Kereta Cepat Lahirkan Sejarah Kontroversi Perizinan
Menteri Perhubungan Ignasius Jonan memaparkan perusahaan patungan antara lokal dengan asing biasa menggunakan skema Bisnis to Bisnis.
Penulis: Adiatmaputra Fajar Pratama
Editor: Fajar Anjungroso
TRIBUNNEWS.COM, JAKARTA - Proses izin konsesi Kereta Cepat Jakarta Bandung (KCIC) melahirkan kontroversi baru dalam sejarah birokrasi.
Pasalnya pemerintah untuk pertama kalinya memberikan izin kepada perusahaan patungan BUMN dan Tiongkok.
Menteri Perhubungan Ignasius Jonan memaparkan perusahaan patungan antara lokal dengan asing biasa menggunakan skema Bisnis to Bisnis.
Namun hal ini pengecualian bagi proyek besar seperti Kereta Cepat tersebut.
"Baru pertama kali pemerintah memberikan konsesi kepada perusahaan patungan dengan asing," ujar Jonan usai penandatanganan konsesi di kantor Kementerian Perhubungan, Rabu malam (16/3/2016).
Hal tersebut diungkapkannya usai menjadi saksi penandatanganan perjanjian konsesi kereta cepat Jakarta-Bandung yang ditandatangani oleh Dirjen Perkeretaapian Hermanto Dwiatmoko dengan Direktur Utama KCIC Hanggoro Budi Wiryawan.
"Ini kan baru pertama kali pemerintah memberikan konsesi kepada perusahaan patungan asing, Indonesia-Cina," kata Jonan, Rabu (16/3/2016).
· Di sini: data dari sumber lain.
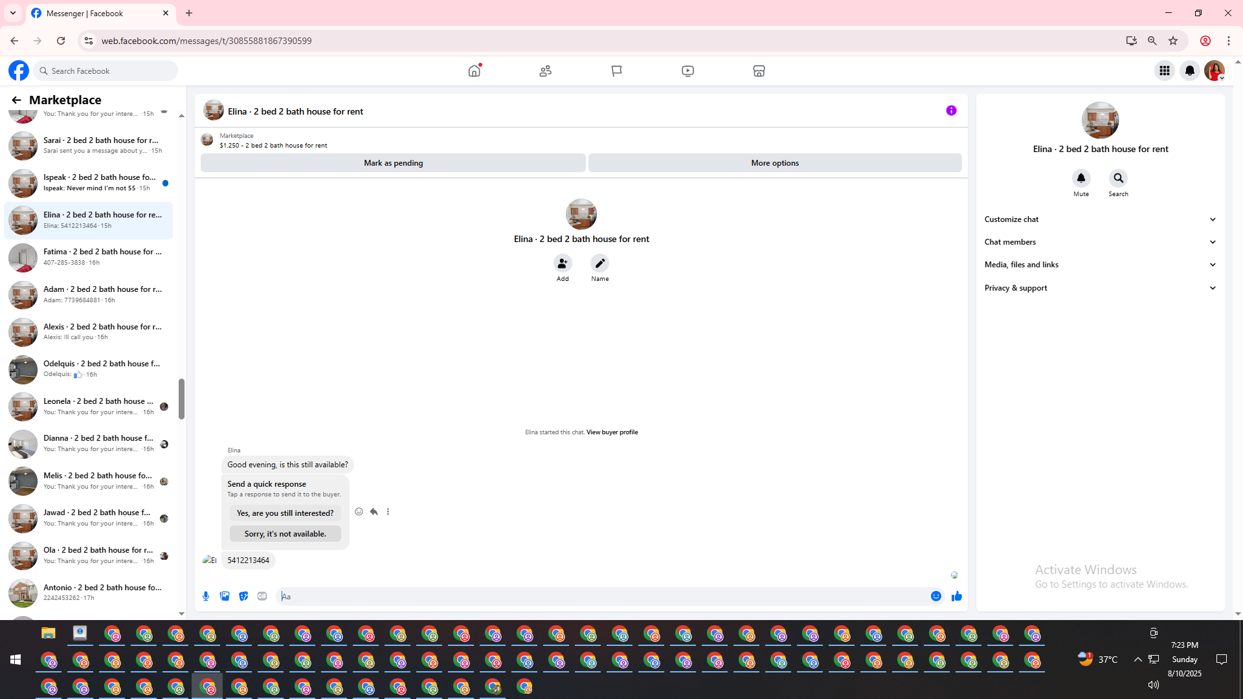Reply to Elina's message using arrow icon
The image size is (1243, 699).
coord(374,511)
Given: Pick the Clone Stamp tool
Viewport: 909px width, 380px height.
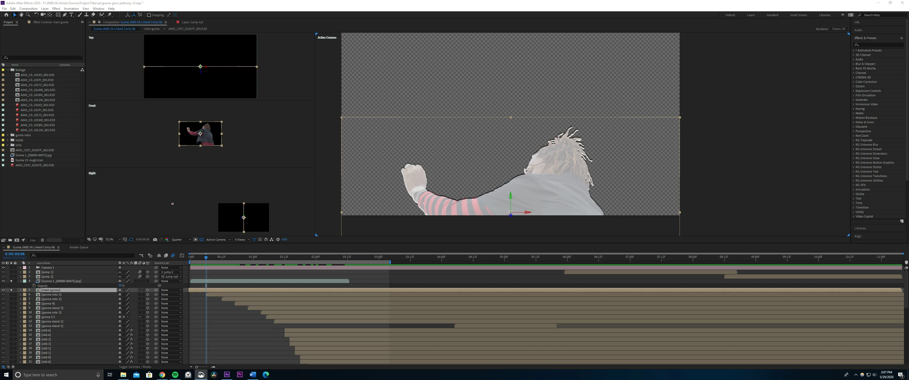Looking at the screenshot, I should [x=86, y=15].
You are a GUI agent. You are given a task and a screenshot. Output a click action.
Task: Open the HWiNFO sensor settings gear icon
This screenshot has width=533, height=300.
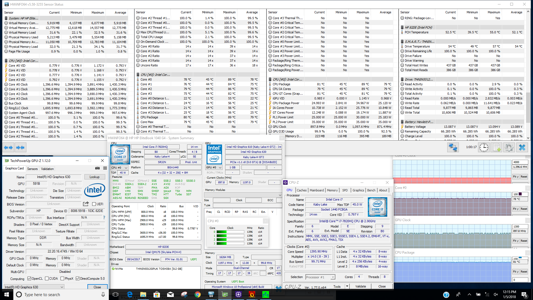(509, 148)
Walaupun sudah mengantongi izin konsesi, Jonan mengingatkan masih banyak urusan birokrasi yang harus dikerjakan cepat oleh KCIC.
Dalam hal ini izin pembangunan dan penguasaan atas lahan yang dibutuhkan cepat.
"Karena izin pembangunan itu kalau tidak bisa dikuasai maka tidak dibangun," kata Jonan.
Jonan mengingatkan kepada Sahala Lumbangaol sebagai Komisaris KCIC agar membantu direksinya mempercepat pekerjaan.
Apalagi target penyelesaian pembangunan Kereta Cepat pada 2019.
"Jadi tolong komisaris bisa dibantu supaya bisa cepat," papar Jonan.
Pada pelaksanaannya Kereta Cepat Jakarta-Bandung akan melewati ruas Halim-Karawang-Walini-Tegal Luar. Kereta yang memiliki panjang 142,3 km (km) investasinya mencapai 5,135 juta dollar AS.